• Record extracts:
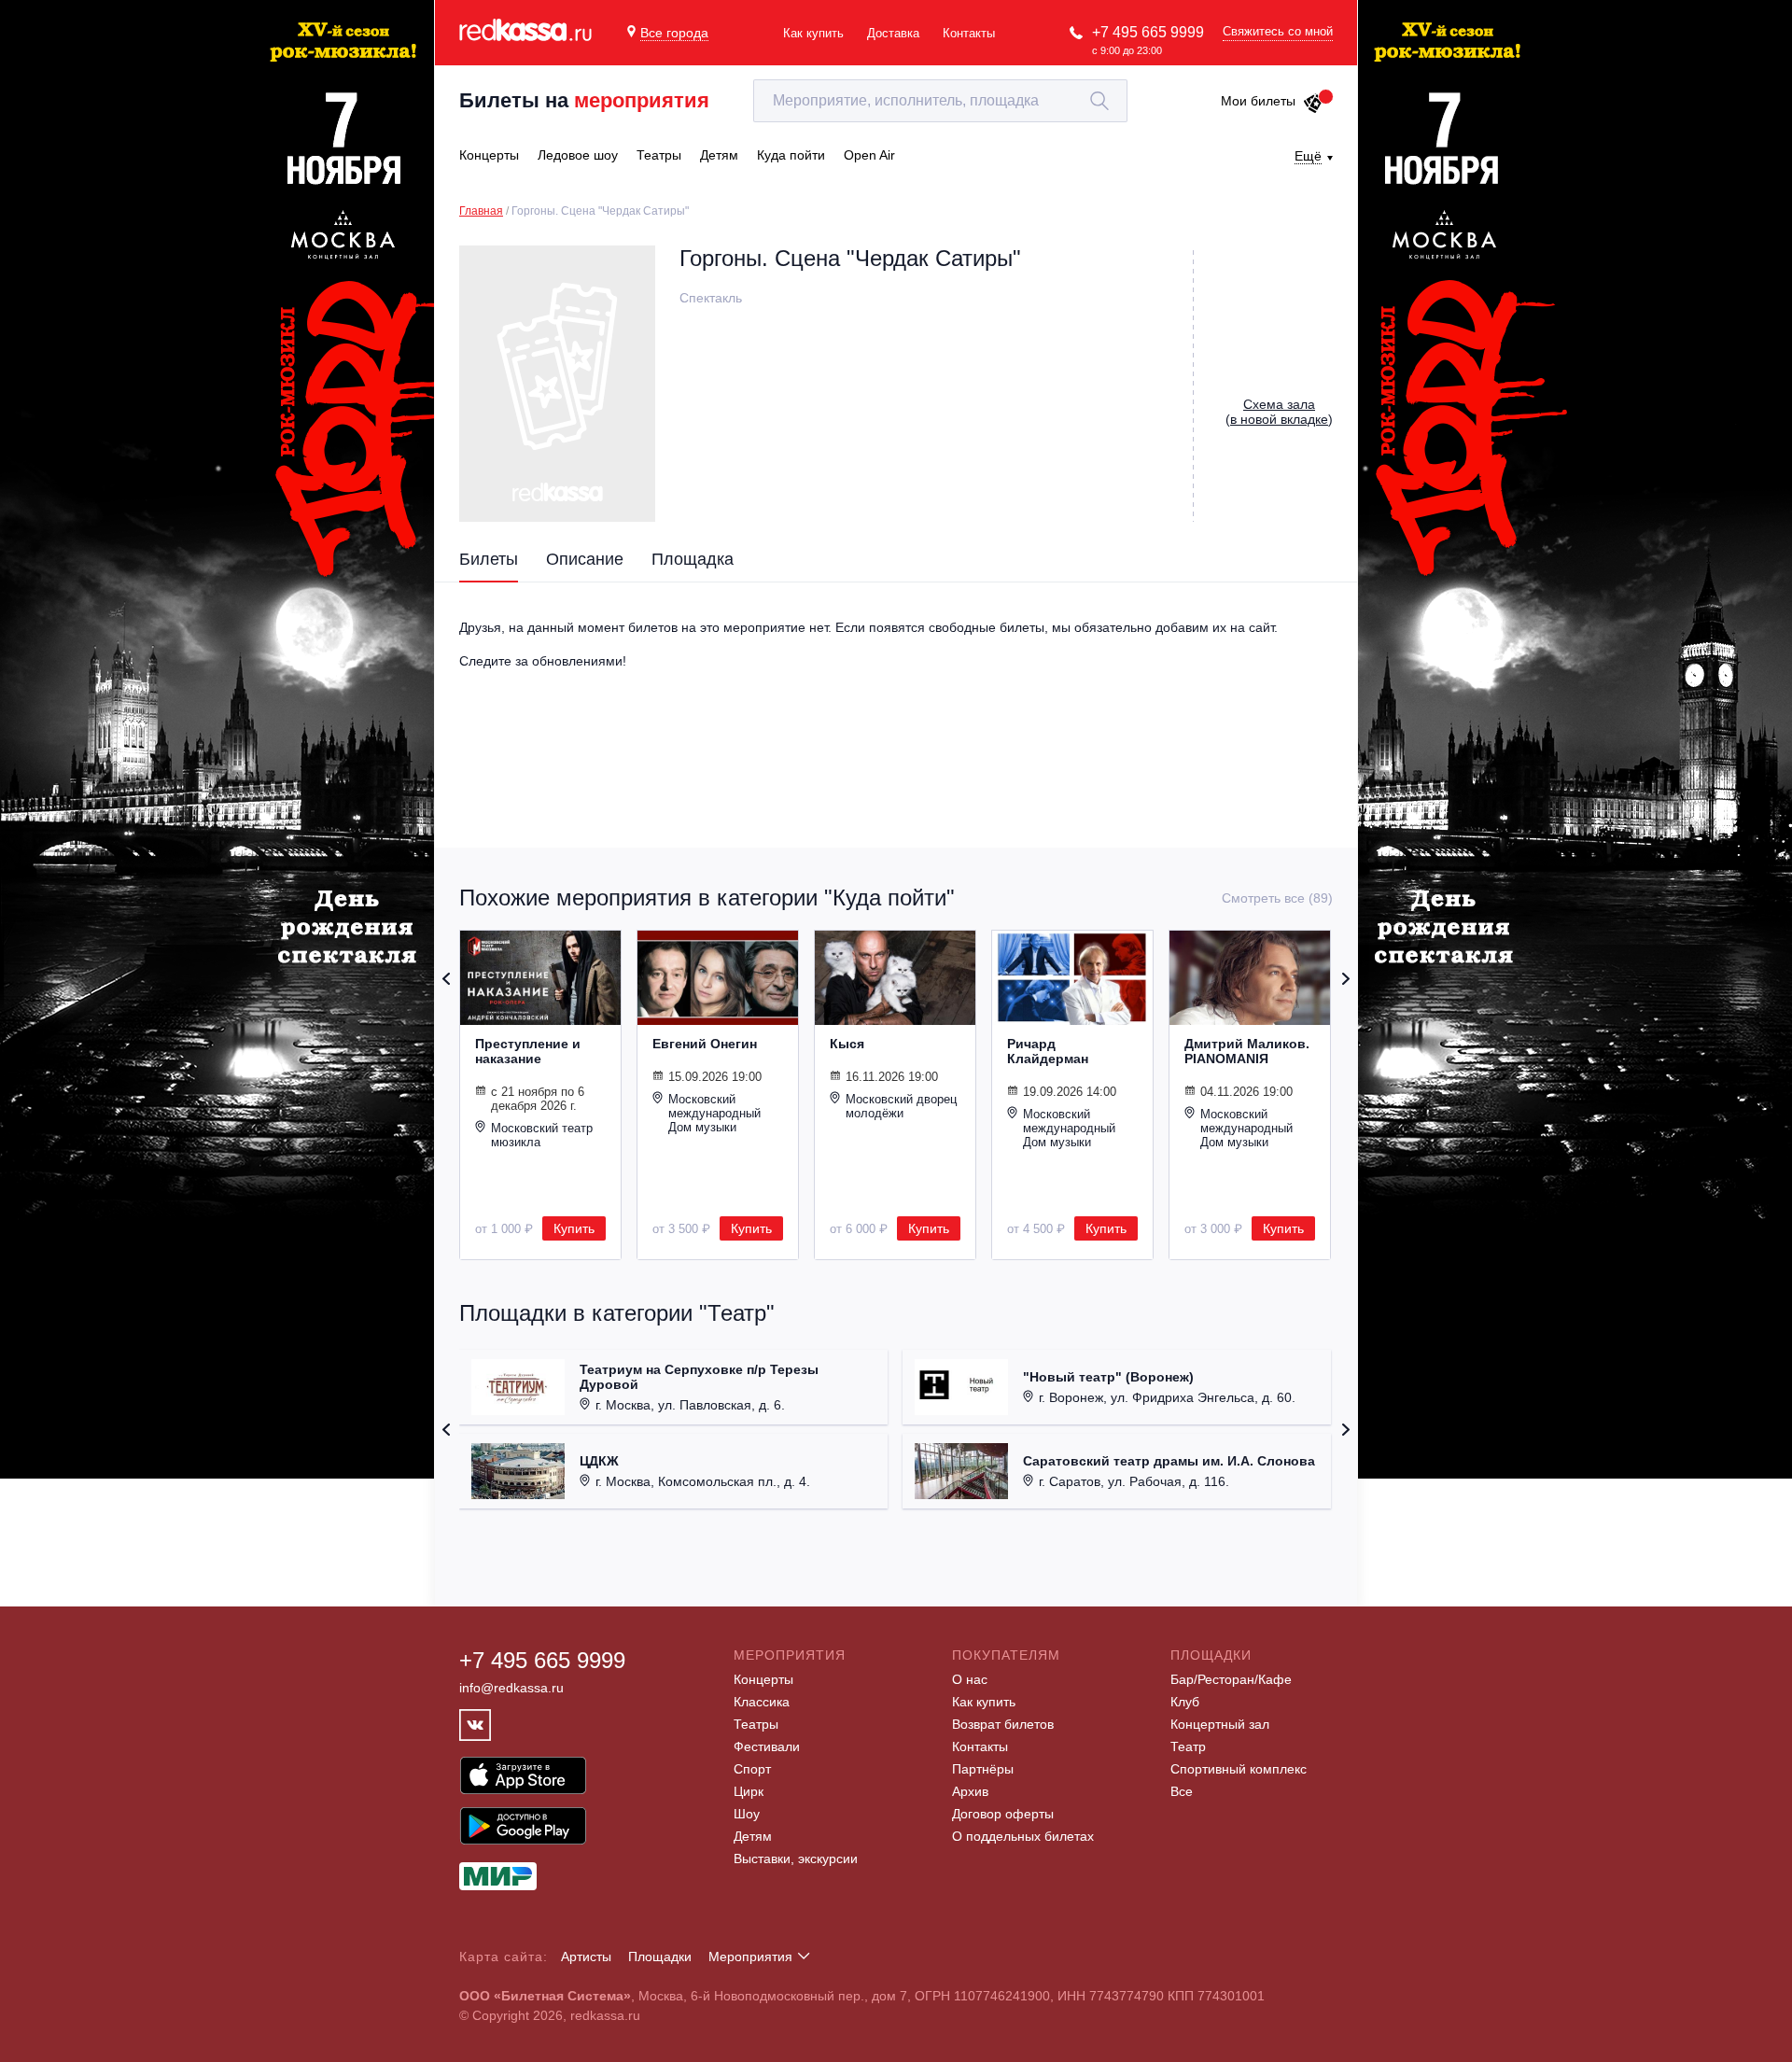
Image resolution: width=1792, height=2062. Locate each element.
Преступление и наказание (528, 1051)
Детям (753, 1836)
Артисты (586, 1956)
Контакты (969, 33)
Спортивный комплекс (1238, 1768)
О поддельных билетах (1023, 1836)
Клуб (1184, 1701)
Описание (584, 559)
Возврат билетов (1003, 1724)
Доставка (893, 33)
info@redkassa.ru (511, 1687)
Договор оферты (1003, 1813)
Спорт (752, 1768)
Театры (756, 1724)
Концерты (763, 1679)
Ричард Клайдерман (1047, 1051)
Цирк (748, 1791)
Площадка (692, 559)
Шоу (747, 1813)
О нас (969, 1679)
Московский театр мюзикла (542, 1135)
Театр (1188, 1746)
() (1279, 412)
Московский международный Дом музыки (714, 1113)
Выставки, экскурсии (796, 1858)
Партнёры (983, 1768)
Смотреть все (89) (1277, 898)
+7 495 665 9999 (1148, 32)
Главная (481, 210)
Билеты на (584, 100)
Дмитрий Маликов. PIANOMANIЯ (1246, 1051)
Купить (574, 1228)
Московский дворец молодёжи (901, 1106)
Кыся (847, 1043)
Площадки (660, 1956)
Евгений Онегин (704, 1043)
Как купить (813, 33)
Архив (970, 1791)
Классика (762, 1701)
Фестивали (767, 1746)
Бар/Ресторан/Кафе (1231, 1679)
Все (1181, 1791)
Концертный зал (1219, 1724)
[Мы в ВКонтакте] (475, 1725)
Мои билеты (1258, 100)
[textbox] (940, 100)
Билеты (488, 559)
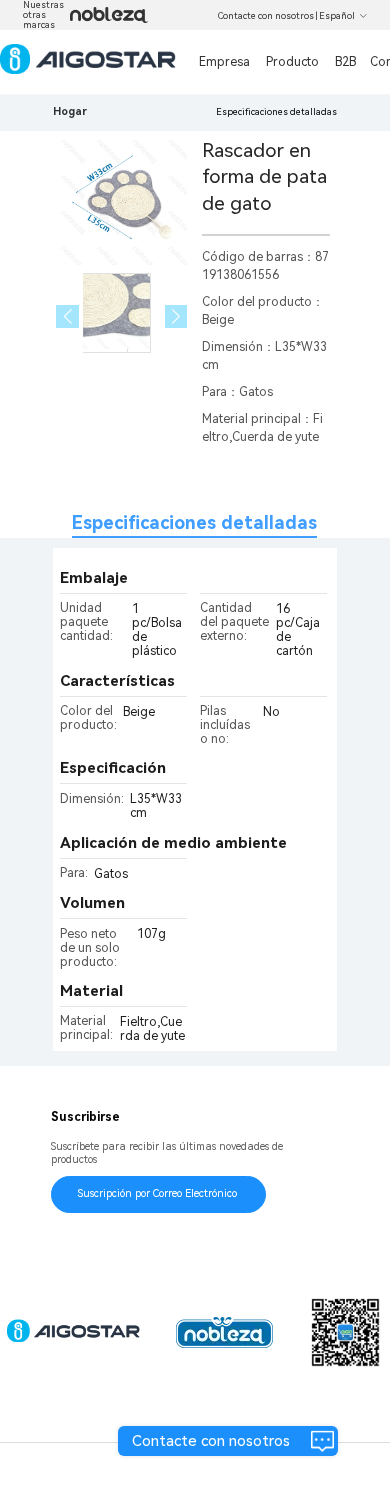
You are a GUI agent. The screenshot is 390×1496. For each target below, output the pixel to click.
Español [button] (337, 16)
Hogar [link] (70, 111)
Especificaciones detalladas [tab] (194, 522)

• Task to carry out:
Could you restate, word for word, the lines above from the one with "Главная (481, 210)" to the one with "[textbox] (940, 100)", both included?

• Answer section:
Главная (481, 210)
Билеты на (584, 100)
Дмитрий Маликов. PIANOMANIЯ (1246, 1051)
Купить (574, 1228)
Московский дворец молодёжи (901, 1106)
Кыся (847, 1043)
Площадки (660, 1956)
Евгений Онегин (704, 1043)
Как купить (813, 33)
Архив (970, 1791)
Классика (762, 1701)
Фестивали (767, 1746)
Бар/Ресторан/Кафе (1231, 1679)
Все (1181, 1791)
Концертный зал (1219, 1724)
[Мы в ВКонтакте] (475, 1725)
Мои билеты (1258, 100)
[textbox] (940, 100)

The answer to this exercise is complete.